PASSAGE SHOWN —
[Start of Attachment]
I’m thinking about cop games and other media, which tend to disturb me not so much for how they portray police – though these portrayals are often misleading – but for how they portray ‘criminals’, as a discrete class of human being who is inherently dangerous and who needs to be addressed by violent means that belong to police alone. This ‘criminal’, a person who is solely predator and never prey, solely acting and never acted upon, existing only to satiate unknowable personal greeds and lusts, for the most part simply doesn’t exist. However, most police media requires his presence, so despite Crime Man’s scarcity in the real world he is ubiquitous in media.

I suspect many of you do not believe me. We all hear about terrible crimes, and I need not go into the grisly and horrible particulars of these, and wonder “what sort of person would do these things” – and the specter of Crime Man pops into your mind. Though these crimes may seem inexplicable violations of social norms and common decency, most of them manifest within some degree of social sanction. We have cultural narratives for violence against women, against children, we have cultural narratives for the importance of money above all else, we have cultural narratives of hate and racial supremacy, and every day we’re actors looking for roles, and every day there’s a casting call.

This might sound like it seeks to justify the horrible actions that people take. There’s a difference between explaining and justifying. What I want to explain is that no action comes from nowhere. Every action emerges from the roles people expect themselves to play in society. So we end up with a few people who, due to whatever their circumstances are, take on the role of Crime Man, because Crime Man is such a potent cultural archetype. We view these criminal acts as transgressions against law and against society – but, most of the time, they are calculated choices for either personal or cultural survival, and are made within the context of societal narratives.

However, as long as we believe in Crime Man, we must also believe in Police Man as the solution to Crime Man.

This is the core problem with police media, even beyond the naively benign portrayal of the police themselves. The characters who the cops pursue and punish are criminals, with any other characteristics being secondary to that, and their very existence justifies the core concept of what the police are and do. As long as this is the extent of how we understand crime, the underlying structure cannot be fixed.

The past is a dead end.

In 1975 the movie Jaws was released. It is now considered one of the greatest films ever made. On the off chance you don’t know about it, the premise is that a great white shark begins attacking and killing people at a resort town, and the heroes team up to hunt it down and kill it. Jaws was a critical and financial blockbuster. After its release, thousands of sharks were killed in shark-fishing tournaments, and relatively few people now are interested in the preservation of a species they now view as a movie monster.

This was one movie.

This is one data point.

Now, consider alongside this one data point all the movies, games, TV shows you’ve probably seen where the only black people on screen are servants or criminals. Consider alongside this one data point all the movies, games, TV shows where all police are heroes by definition, and are shown to always do collective good in their community, to be ready and waiting to prevent crime. Consider how your worldview has been manufactured, whether intentionally or by happenstance, and who it serves, who it protects, to frame things this way.
[End of Attachment]
MATERIAL PROVIDED —
[Start of Attachment]
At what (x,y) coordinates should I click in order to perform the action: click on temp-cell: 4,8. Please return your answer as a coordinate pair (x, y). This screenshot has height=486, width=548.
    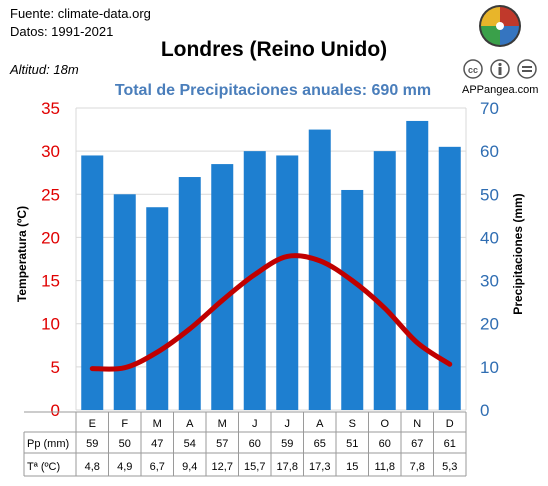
[End of Attachment]
TO DO —
**A)** Reproduce, word for word, the stretch of the passage on police media from "I’m thinking about" through "ubiquitous in media.".
**B)** Go on with the passage on police media, picking up right after its final sentence.
You can set the listing aside; none of it is used here.

RESULTS FOR EACH TASK —
**A)**
I’m thinking about cop games and other media, which tend to disturb me not so much for how they portray police – though these portrayals are often misleading – but for how they portray ‘criminals’, as a discrete class of human being who is inherently dangerous and who needs to be addressed by violent means that belong to police alone. This ‘criminal’, a person who is solely predator and never prey, solely acting and never acted upon, existing only to satiate unknowable personal greeds and lusts, for the most part simply doesn’t exist. However, most police media requires his presence, so despite Crime Man’s scarcity in the real world he is ubiquitous in media.

**B)**
It is seldom considered controversial to suggest that Jaws has impacted the way we view and react to sharks. Suggesting the same when it comes to the way we regard human beings, though, tends to produce a lot of people saying that obviously they know the difference between fantasy and reality. Knowing the difference between real events and what is a fictional ones, though, is very different from knowing the difference between the world as we believe it ought to function and the world as it does function – and, while we may know that the events portrayed in art didn’t literally happen, that doesn’t mean that we believe they are implausible. What art does is shape what we view as rare or common, aberration or expectation – even as stories are made to highlight the extraordinary, they can only manage this by giving them a context of the ordinary, and by so doing they form subtle arguments about what our world is and how it behaves.

We are particularly vulnerable to stories about our glorious past, whether these stories are nostalgic throwbacks or are classics of the era. We pretend that every ugly problem we face now is new, even as they lurked just out of frame in every shot of our glory days. Nostalgia is doing us dirty. Things seemed to be better in the past, but that was only because we have always prioritized short term gains over long-term consequence, and over time the cracks just get bigger. If you want a return to normalcy, remember that normalcy was the state that brought us here. If you want people to stop causing problems, remember that each problem is the consequence of a preceding state, that some problems only exist to prompt solutions.

The dysfunction is growing. The system works for the benefit of fewer and fewer people, and it feeds back in on itself, growing stronger and more monstrous over time. Minor reforms are like trying to push the river away with a paddle. Only fundamentally rebuilding these murderous structures can save us now.

The past is a dead end.

If you’re looking to make a positive difference, consider being active in anti-racist and anti-capitalist community organizing and/or donating to bail funds or one of many mutual aid funds.

I’ve spent the last month, plus a week or so more, working on this illustration. This was not the original plan. I had, at first, wanted to have this done in perhaps a few days. Then, when I realized the scope was a bit wider than I’d thought, maybe a week or two. In the end, it took a bit more than a month – or more than a bit more, close to a month and a half. In a certain sense, this is exactly the sort of thing I wanted to spend my time on – the sort of work that is part of the greater whole of the game, but is also a piece of art which I can be proud of in its own right. That’s the dream!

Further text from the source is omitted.